SUICÍDIO NA ADOLESCÊNCIA

Se, por um lado, é verdade que muitos dos nossos medos e vulnerabilidades têm origem na infância, por outro lado, são raras as tentativas de suicídio nessa fase. É na adolescência que nos confrontamos, de forma séria e mais estruturada, com a angústia e com o medo. Mas este é também um período turbulento, em que as mudanças físicas e emocionais se cruzam com inquietações que nos forçam a amadurecer. Trata-se de uma transição difícil para alguns, levando por vezes à confusão, ao isolamento e à ideação suicida.

Em Portugal, as estimativas apontam para 200 casos de suicídio por cada cem mil jovens, mas se analisarmos apenas as raparigas o número sobe para 600 por cem mil habitantes. O desespero e a rejeição estão quase sempre por trás destes números, bem como por trás de todas as tentativas de suicídio na adolescência. Mas existem problemas específicos que podem levar a esta situação. Por exemplo, os adolescentes homossexuais são muito mais vulneráveis a tentar o suicídio do que os adolescentes heterossexuais. Para outros, são as dúvidas e as pressões que acarretam um preço demasiado elevado. É particularmente difícil para um adolescente ser confrontado com problemas que estão fora do seu controlo, como o divórcio dos pais, o abuso físico ou sexual, a exposição à violência doméstica, o alcoolismo ou o abuso de outras substâncias.

Na maioria dos casos, a tentativa de suicídio ocorre na sequência de um estado depressivo, mas a verdade é que quase metade dos jovens entre os 14 e os 15 anos afirmam sentir alguns sintomas de depressão, pelo que, como se compreende, pode ser difícil reconhecer a dimensão do problema. Ainda assim, é possível prevenir o suicídio na adolescência, é possível estar atento a sinais e factores de risco:
·         Isolamento em relação à família e aos amigos / colegas;
·         Perda de interesse em actividades anteriormente tidas como agradáveis;
·         Dificuldades de concentração;
·         Negligência da aparência pessoal;
·         Alterações drásticas de comportamento;
·         Tristeza e desespero;
·         Mudanças nos hábitos alimentares (e/ ou mudanças significativas de peso);
·         Perturbações do sono;
·         Baixa auto-estima e/ ou comentários auto-depreciativos.

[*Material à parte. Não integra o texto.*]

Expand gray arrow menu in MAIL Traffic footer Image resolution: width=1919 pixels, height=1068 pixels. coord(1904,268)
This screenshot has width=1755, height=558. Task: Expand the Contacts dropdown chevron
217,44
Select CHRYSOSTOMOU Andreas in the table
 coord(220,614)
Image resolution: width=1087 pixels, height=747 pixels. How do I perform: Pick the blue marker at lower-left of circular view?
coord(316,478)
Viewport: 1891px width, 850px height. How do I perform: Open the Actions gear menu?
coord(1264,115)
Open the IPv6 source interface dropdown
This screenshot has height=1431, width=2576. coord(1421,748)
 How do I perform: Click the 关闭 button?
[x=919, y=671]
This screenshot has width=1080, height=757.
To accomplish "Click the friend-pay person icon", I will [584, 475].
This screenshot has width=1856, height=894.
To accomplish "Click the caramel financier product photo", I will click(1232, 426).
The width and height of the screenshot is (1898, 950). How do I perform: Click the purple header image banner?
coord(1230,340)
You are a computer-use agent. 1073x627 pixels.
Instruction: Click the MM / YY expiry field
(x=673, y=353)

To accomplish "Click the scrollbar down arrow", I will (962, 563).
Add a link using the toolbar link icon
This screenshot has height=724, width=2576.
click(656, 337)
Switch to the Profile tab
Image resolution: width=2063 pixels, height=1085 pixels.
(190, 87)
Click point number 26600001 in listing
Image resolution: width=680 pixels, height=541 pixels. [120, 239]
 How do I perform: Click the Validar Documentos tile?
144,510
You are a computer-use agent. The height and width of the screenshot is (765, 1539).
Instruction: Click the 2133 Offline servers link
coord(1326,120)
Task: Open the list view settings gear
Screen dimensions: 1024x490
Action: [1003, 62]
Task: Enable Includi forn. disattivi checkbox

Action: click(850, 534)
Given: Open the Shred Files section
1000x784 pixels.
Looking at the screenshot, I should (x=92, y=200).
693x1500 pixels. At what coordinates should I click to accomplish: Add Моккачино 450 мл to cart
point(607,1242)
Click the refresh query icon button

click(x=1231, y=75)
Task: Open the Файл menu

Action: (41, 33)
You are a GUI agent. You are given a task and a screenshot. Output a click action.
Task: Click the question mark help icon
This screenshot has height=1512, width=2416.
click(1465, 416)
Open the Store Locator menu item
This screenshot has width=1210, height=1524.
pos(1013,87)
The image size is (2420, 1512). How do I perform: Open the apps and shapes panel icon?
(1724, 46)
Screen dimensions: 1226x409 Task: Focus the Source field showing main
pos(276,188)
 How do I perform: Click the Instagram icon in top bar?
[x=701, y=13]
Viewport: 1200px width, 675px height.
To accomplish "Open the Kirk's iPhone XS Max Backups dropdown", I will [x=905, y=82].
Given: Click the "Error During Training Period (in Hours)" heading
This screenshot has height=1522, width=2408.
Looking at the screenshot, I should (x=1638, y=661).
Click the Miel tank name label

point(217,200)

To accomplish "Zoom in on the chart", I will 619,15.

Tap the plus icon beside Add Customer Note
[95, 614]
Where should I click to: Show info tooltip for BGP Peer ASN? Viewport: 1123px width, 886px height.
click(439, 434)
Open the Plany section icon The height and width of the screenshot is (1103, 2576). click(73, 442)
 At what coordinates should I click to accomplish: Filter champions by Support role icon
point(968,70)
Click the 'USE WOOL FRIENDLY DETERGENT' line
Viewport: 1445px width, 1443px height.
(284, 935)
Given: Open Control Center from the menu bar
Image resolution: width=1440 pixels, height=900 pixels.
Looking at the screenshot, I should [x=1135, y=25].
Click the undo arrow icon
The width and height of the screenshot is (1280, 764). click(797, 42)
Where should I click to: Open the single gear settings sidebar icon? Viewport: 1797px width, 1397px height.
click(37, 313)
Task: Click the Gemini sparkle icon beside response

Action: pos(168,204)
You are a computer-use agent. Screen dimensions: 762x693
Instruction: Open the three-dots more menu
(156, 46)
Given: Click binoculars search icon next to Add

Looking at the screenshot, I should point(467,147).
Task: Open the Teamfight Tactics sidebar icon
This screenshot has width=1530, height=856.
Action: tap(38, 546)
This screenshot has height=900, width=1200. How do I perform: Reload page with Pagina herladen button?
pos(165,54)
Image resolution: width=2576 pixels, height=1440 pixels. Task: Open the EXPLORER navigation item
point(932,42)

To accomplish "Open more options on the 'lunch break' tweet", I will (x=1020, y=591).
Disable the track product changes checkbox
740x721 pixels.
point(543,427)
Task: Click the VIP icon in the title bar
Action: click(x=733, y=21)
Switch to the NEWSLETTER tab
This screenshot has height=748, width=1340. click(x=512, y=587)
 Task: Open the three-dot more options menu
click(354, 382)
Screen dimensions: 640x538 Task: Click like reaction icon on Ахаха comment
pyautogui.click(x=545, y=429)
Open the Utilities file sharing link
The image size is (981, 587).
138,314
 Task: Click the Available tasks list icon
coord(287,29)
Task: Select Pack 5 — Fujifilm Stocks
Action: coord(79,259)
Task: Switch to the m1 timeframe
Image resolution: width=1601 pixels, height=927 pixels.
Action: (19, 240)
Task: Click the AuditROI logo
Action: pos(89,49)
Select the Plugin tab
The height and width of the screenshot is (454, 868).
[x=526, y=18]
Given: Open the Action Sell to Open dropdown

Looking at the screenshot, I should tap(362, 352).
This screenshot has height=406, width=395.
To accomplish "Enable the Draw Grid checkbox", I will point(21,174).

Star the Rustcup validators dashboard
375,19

Muitas vezes, os adolescentes vêm a público – por exemplo, através das redes sociais – falar (ou escrever) sobre os seus pensamentos mais negativos. Estes sinais devem ser levados a sério, e não ignorados. Estes são pedidos de socorro que exigem respostas antes que seja tarde demais.

Além da obviedade em relação à urgência de ser acompanhado clinicamente, é essencial que o adolescente perceba que há pessoas que se preocupam com os seus problemas, que se importam e que estão disponíveis para conversar. Isso implica ouvi-lo sem fazer juízos de valor sobre os seus sentimentos. É importante transmitir a mensagem de que há SEMPRE soluções para os problemas ou outra forma, que não o suicídio, para lidar com eles. Dar oportunidade para que o adolescente se abra, fale sobre as suas emoções, ajudá-lo-á a sentir-se menos só, menos desesperado.

Dentre as diversas formas de tratamento, hoje sabe-se que a terapia familiar é particularmente eficaz na redução dos pensamentos suicidas e dos sinais clínicos de depressão na adolescência. A maioria dos modelos de tratamento incide sobre o trabalho individual com os adolescentes, ajudando-os a aprender novas estratégias de enfrentamento e resolução de problemas. Mas o caos e os conflitos familiares podem contribuir para o suicídio dos jovens, tanto quanto o amor da família, a confiança e a comunicação clara podem reduzir os pensamentos suicidas.